# [ЗАДАНИЕ A]
Перепишите без изменений часть отрывка текста, которая начинается со слов «Один раз вообще» и заканчивается словами «и не побывал.».
# [ЗАДАНИЕ B]
Кто, согласно отрывку текста, потребовал, чтобы папа бросил театр, радио, КВН, акробатику и штангу?

# [ОТРЫВОК ТЕКСТА]
● ● ● ●
Один раз вообще случился курьез. Строили завод где-то в Венгрии. Позвали папу – проконсультировать местных инженеров. «Райхер в отъезде», – ответили им. Поехал директор его института и зам. Их поселили в гостинице, покатали по Будапешту и отправили назад. Снова позвали папу. «Райхер болен», – ответили им. «Мы подождем», – ответили венгры. Поехали главный инженер завода и зам. Их развернули прямо в аэропорту. Снова позвали папу…
В Венгрии он так и не побывал.
А всю свою самодеятельность – театр, радио, КВН, акробатику, штангу – бросил ради разработки новой методики автоматизации и написания учебника. Этого потребовал научный руководитель, профессор Анатолий Иванович Чебалак. Сказал – либо ты клоун, либо ты ученый.
Какими же слезами отлилась мне в бурной юности эта фраза… Зато папа встроил в меня железную рабочую этику: главное – это работа. Не учреждение, где ты получаешь зарплату, не место, где тебя хвалят, а дело жизни. Смысл и стержень, остальное подождет.
● ● ● ●
# [ФРАГМЕНТ ДАННЫХ]
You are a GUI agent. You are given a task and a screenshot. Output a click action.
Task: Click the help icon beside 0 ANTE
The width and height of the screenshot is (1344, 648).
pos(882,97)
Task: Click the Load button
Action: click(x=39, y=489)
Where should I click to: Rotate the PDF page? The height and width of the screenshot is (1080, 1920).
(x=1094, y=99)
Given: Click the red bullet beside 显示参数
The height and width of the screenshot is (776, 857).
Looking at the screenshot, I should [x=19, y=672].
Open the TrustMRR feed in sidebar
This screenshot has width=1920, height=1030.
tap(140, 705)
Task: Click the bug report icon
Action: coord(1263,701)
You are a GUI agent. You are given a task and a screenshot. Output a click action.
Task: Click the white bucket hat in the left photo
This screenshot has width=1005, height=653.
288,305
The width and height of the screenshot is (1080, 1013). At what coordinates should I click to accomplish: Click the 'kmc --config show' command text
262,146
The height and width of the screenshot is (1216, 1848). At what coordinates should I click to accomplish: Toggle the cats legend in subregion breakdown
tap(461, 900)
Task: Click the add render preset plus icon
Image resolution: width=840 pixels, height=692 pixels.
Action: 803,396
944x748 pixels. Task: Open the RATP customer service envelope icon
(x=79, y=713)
● ● ● ●
# [РЕЗУЛЬТАТ ВЫПОЛНЕНИЯ A]
Один раз вообще случился курьез. Строили завод где-то в Венгрии. Позвали папу – проконсультировать местных инженеров. «Райхер в отъезде», – ответили им. Поехал директор его института и зам. Их поселили в гостинице, покатали по Будапешту и отправили назад. Снова позвали папу. «Райхер болен», – ответили им. «Мы подождем», – ответили венгры. Поехали главный инженер завода и зам. Их развернули прямо в аэропорту. Снова позвали папу…
В Венгрии он так и не побывал.

# [РЕЗУЛЬТАТ ВЫПОЛНЕНИЯ B]
Научный руководитель, профессор Анатолий Иванович Чебалак.